= Aim of the exercise =
Retype exactly the lines below, starting with the line that contains "The height and width of the screenshot is (524, 581)." and ending with the last line; leave out any pictures.

Saved entries:
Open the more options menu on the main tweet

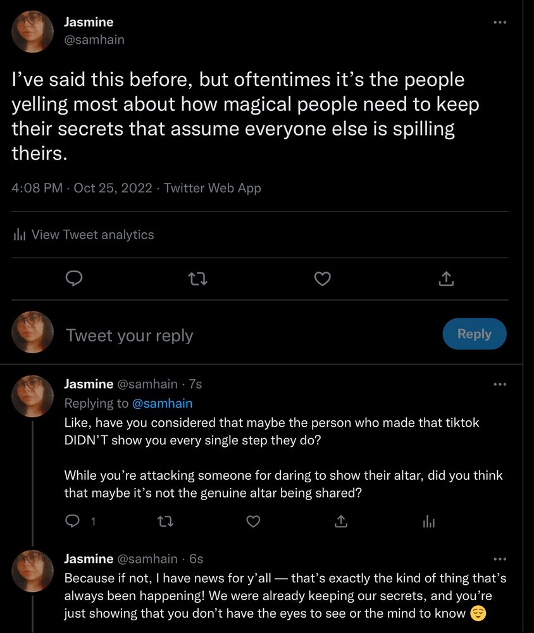click(x=500, y=22)
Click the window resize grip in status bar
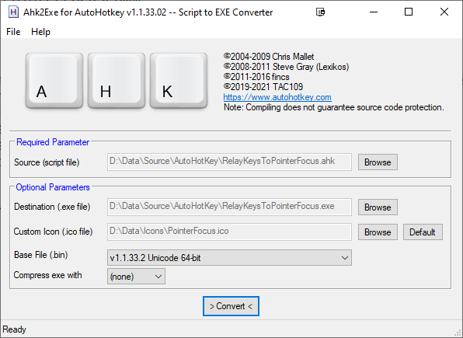The image size is (463, 338). tap(458, 333)
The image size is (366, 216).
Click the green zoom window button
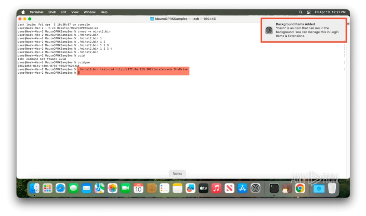point(30,19)
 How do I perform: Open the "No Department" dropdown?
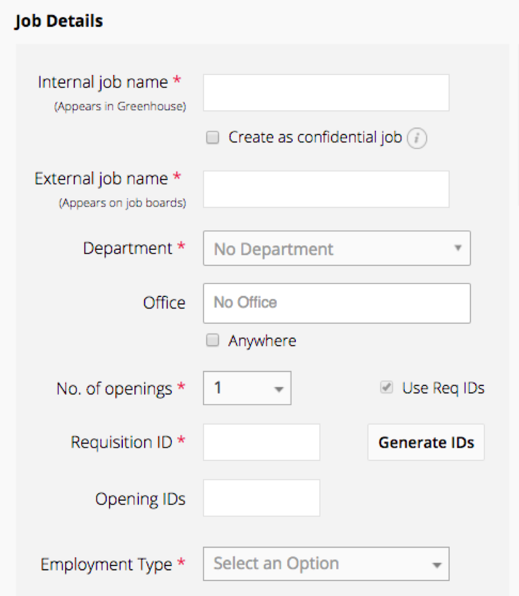pyautogui.click(x=337, y=248)
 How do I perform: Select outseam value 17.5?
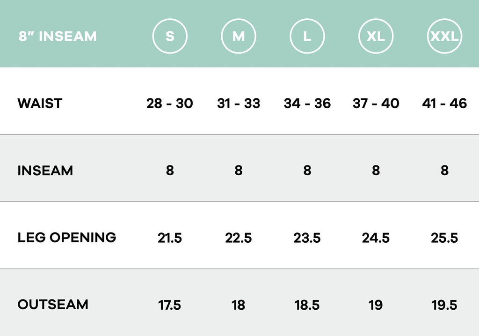point(170,305)
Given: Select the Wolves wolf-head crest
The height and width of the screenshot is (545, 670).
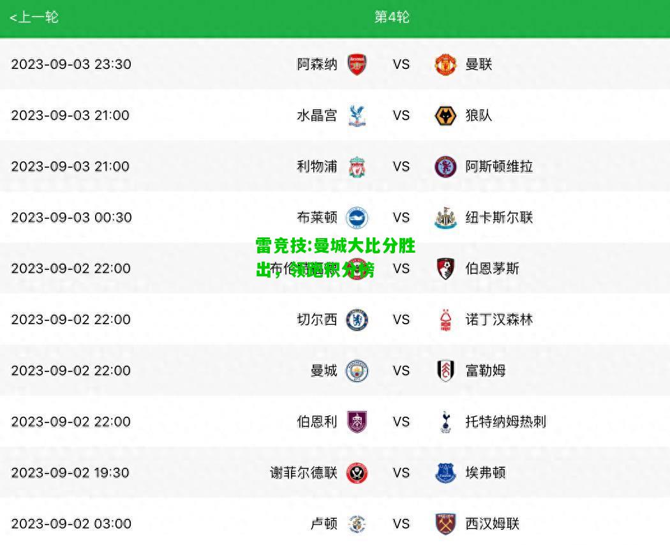Looking at the screenshot, I should 445,116.
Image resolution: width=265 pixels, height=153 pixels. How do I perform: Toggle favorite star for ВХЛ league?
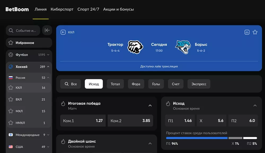[x=11, y=99]
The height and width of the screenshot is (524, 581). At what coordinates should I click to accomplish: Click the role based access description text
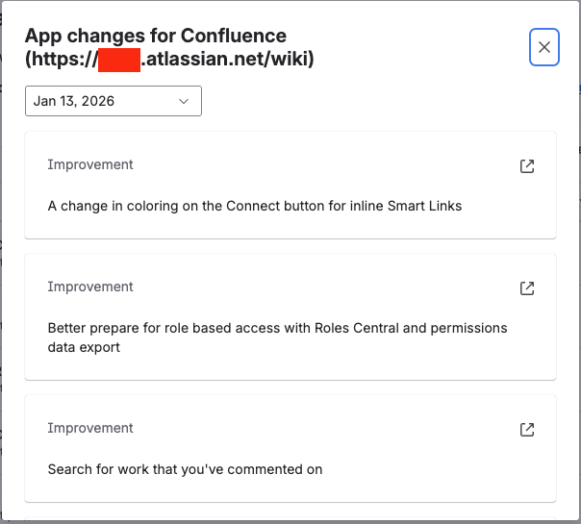pyautogui.click(x=277, y=328)
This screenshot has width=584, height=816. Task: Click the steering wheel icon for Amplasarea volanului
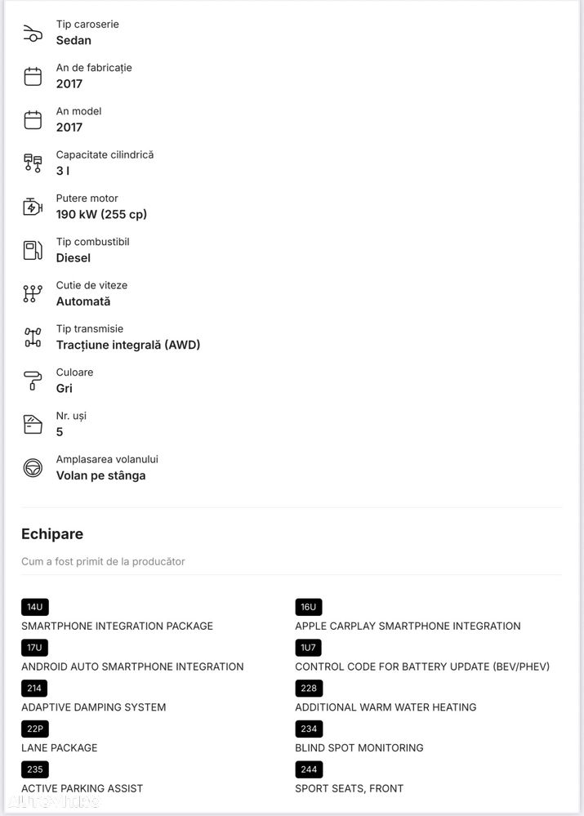pos(33,468)
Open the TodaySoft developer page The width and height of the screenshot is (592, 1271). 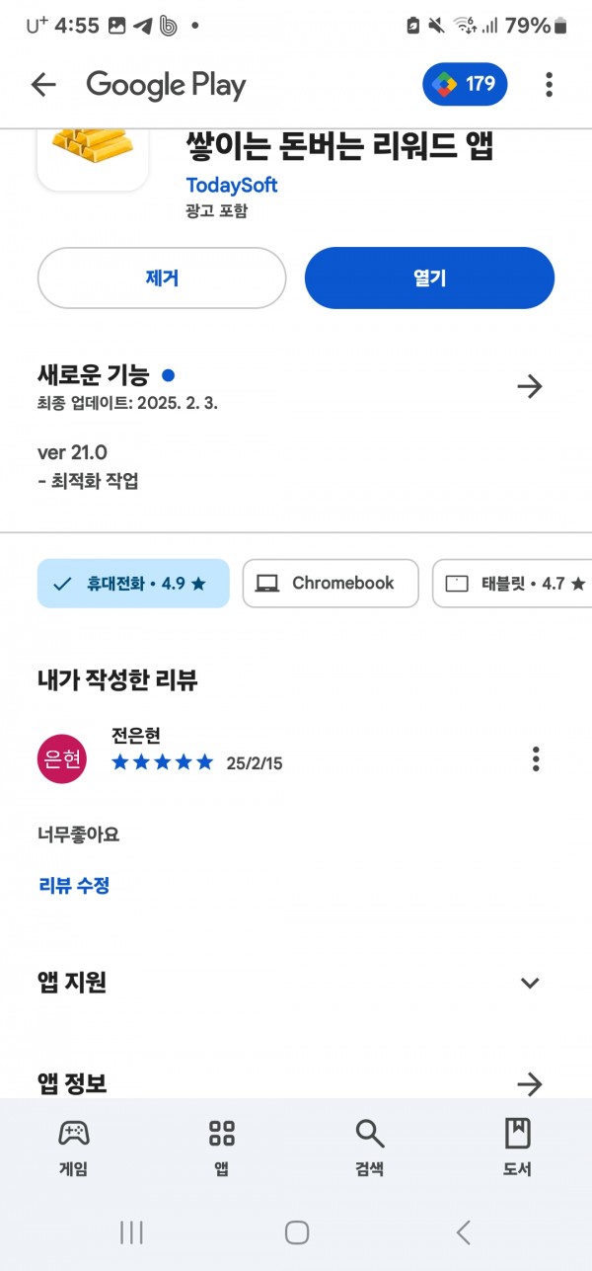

= Written response =
The height and width of the screenshot is (524, 581). At what coordinates should I click to accomplish: Click the role based access description text
pyautogui.click(x=277, y=328)
This screenshot has width=584, height=816. Task: Click the steering wheel icon for Amplasarea volanului
pos(33,468)
Open the TodaySoft developer page The width and height of the screenshot is (592, 1271). 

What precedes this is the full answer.